W Polsce z rekordowymi haraczami od transakcji kartowych (PE nazywa je „podatkiem od sprzedaży”) walczyły organizacje przedsiębiorców, UOKiK, a ostatnio także NBP i politycy, jak na razie z miernym skutkiem. Jest szansa, ze z odsieczą przyjdzie nam Unia. Parlament Europejski chce ujednolicenia stawek pobieranych zarówno od transakcji krajowych, jak i transgranicznych. Takie rozwiązanie byłoby korzystne przede wszystkim dla Polski, gdzie wystawcy kart ściągają od handlowców najwyższe prowizje w UE – w przypadku płatności kartami debetowymi jest to 1,6 proc. kwoty transakcji, czyli ponad dwa razy więcej niż średnia unijna (0,72 proc.).

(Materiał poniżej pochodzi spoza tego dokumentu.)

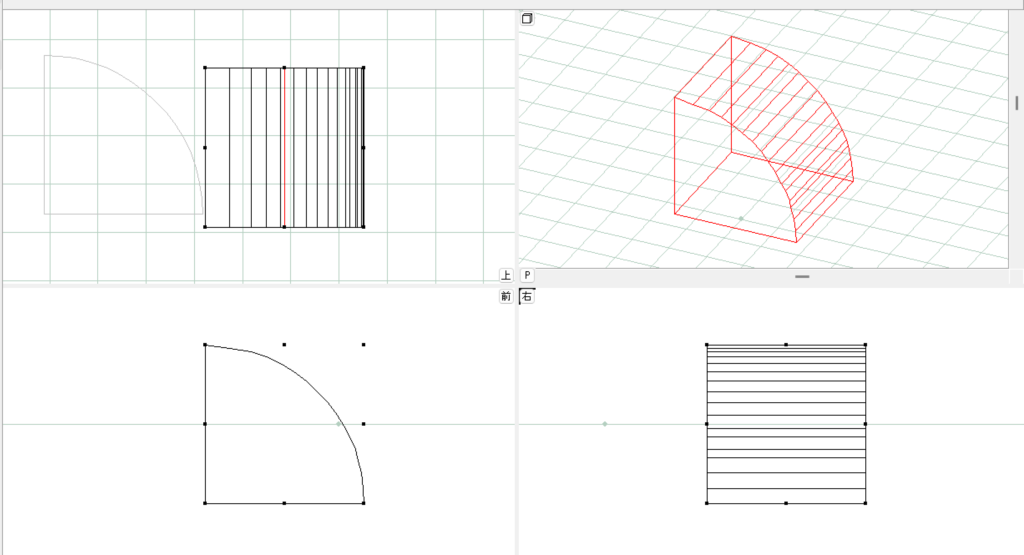Open the 右 right view selector
The height and width of the screenshot is (555, 1024).
coord(526,296)
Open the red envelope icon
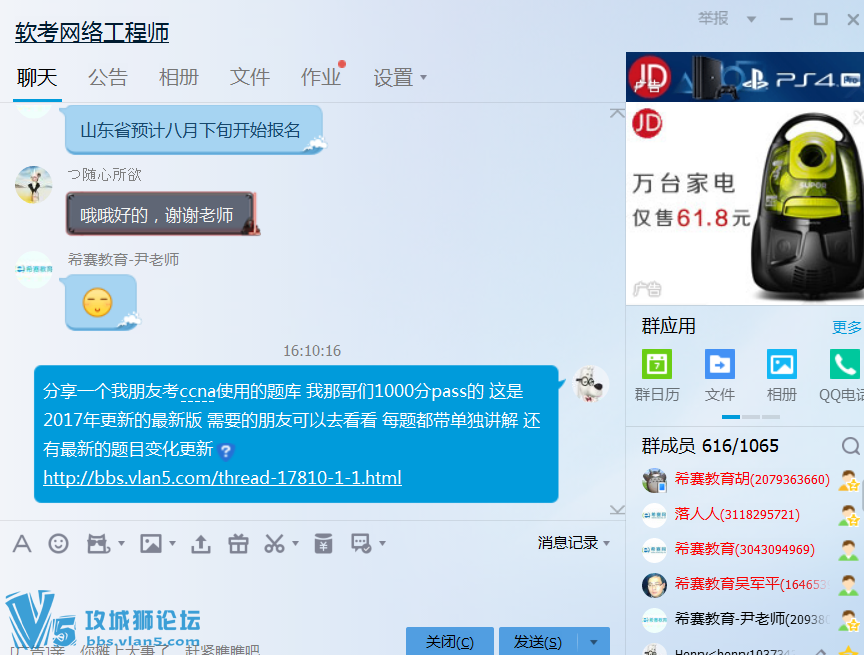 (x=323, y=544)
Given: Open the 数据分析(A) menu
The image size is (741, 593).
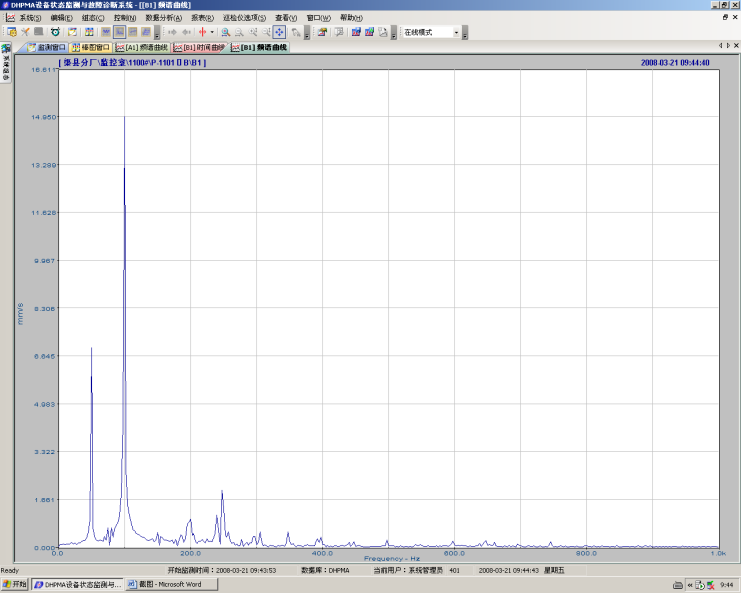Looking at the screenshot, I should 163,18.
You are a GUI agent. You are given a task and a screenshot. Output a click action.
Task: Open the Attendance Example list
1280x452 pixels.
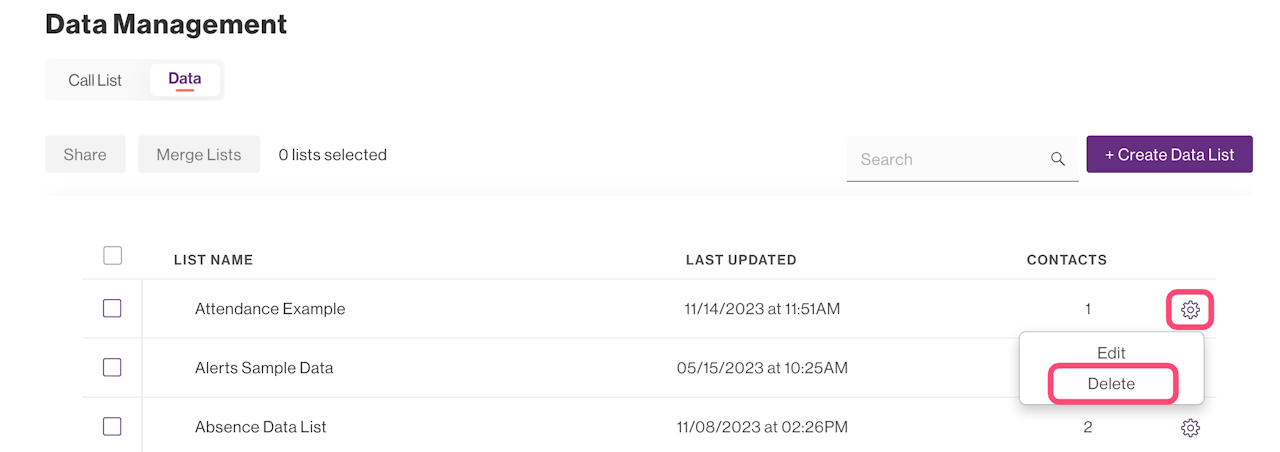click(x=270, y=309)
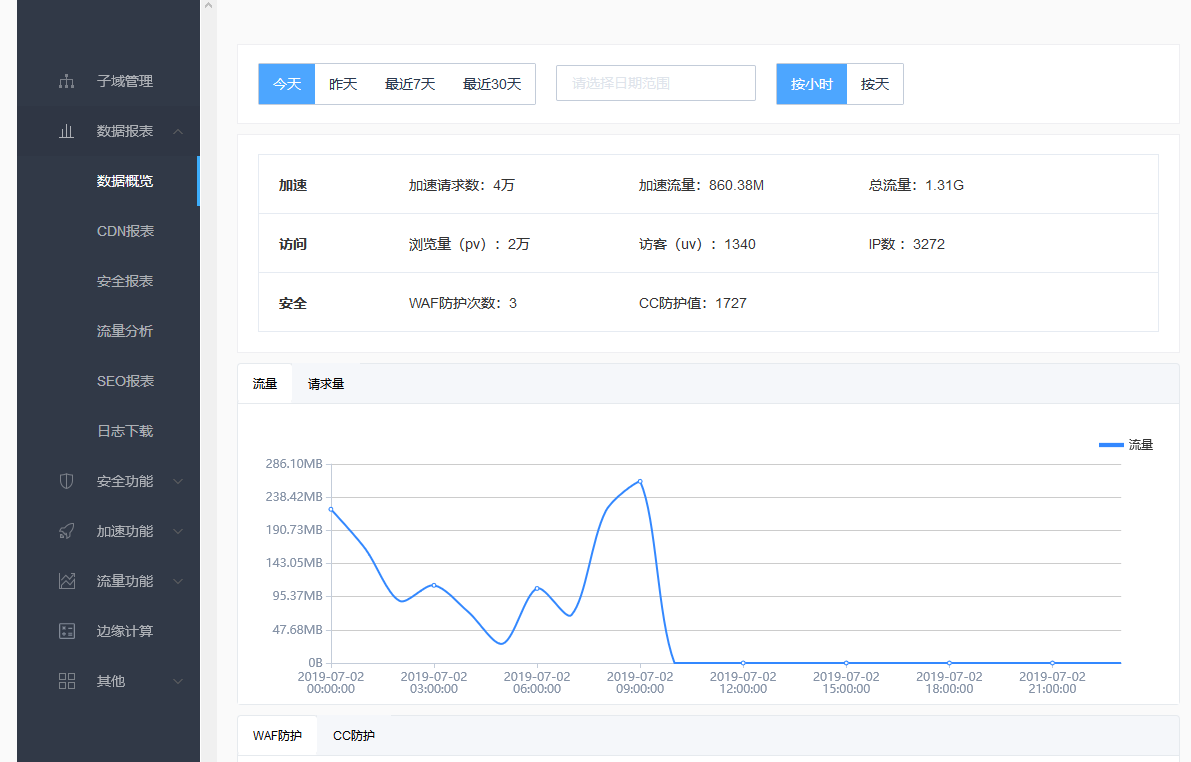The height and width of the screenshot is (762, 1191).
Task: Click the 安全功能 shield icon
Action: click(x=67, y=481)
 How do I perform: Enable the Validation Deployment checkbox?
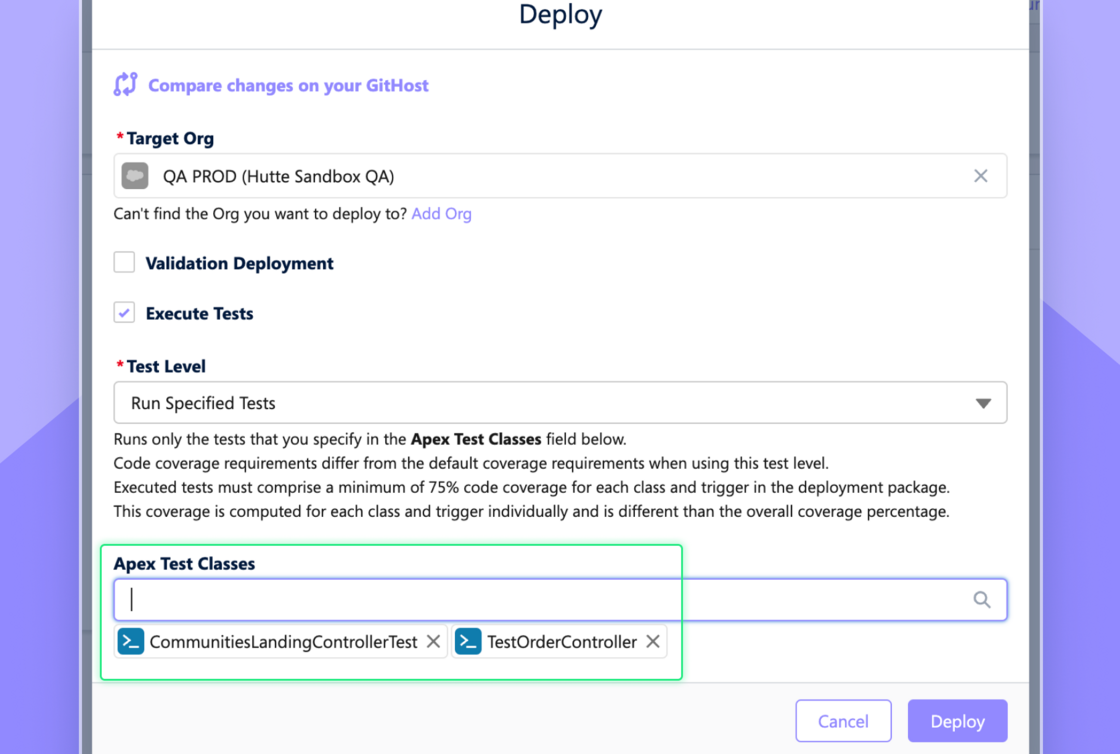pyautogui.click(x=124, y=263)

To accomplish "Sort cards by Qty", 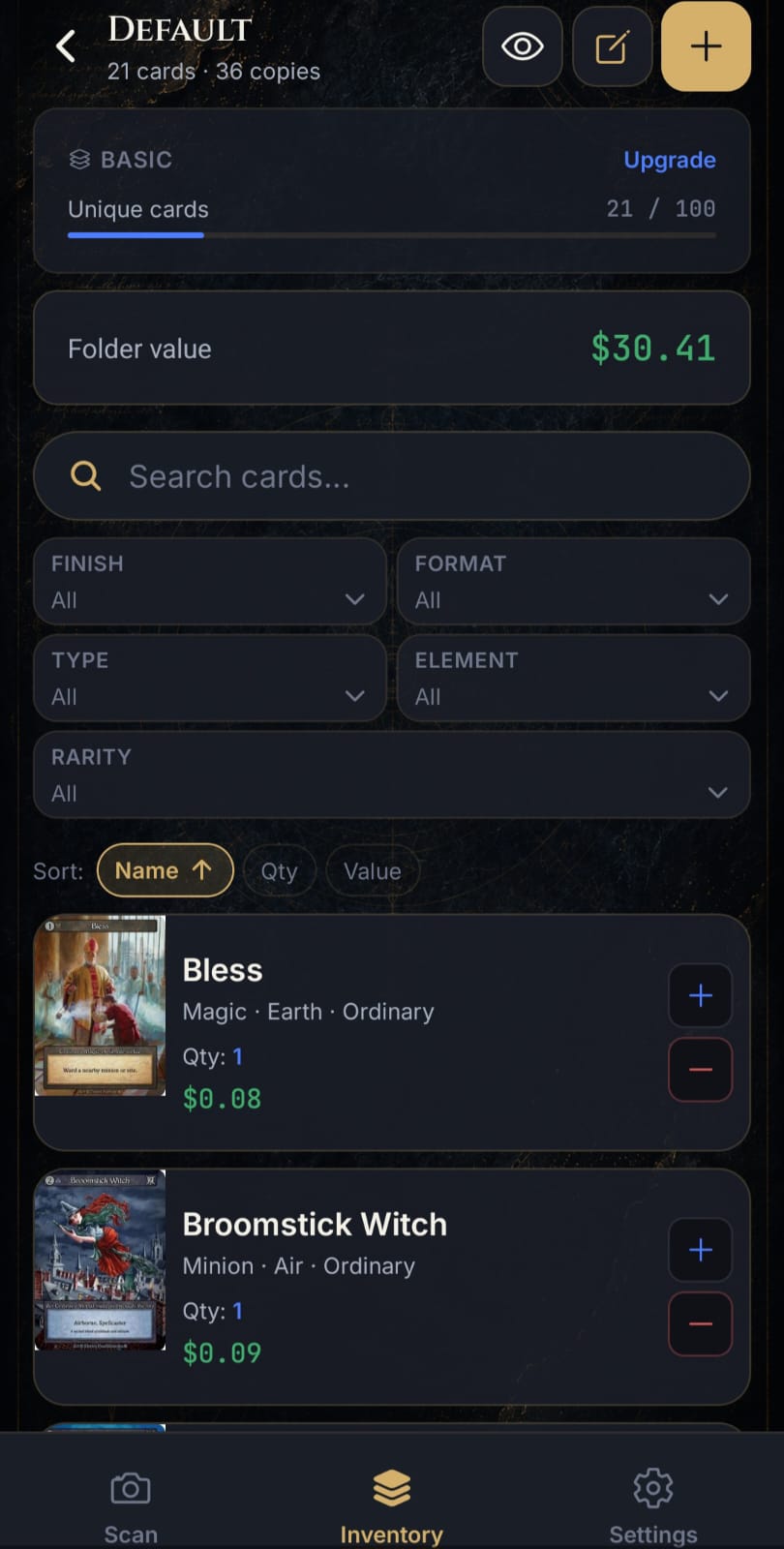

Wyrównywanie stawek następowałoby stopniowo. PE chce także, by prowizje pobierane przez Visę i MasterCard były jawne.

Niedawno do obniżki interchange fee próbował doprowadzić NBP, ale nie doszło do kompromisu ze wszystkimi organizacjami kartowymi (NBP chciał ścięcia stawek do 1,1 proc. w 2013 r., a potem jeszcze niżej). Ostatnio politycy zaproponowali ustalenie ustawowych limitów opłat. Według projektów przygotowanych przez poszczególne partie „podatek od sprzedaży” zostałby ograniczony do 0,5 – 0,99 proc.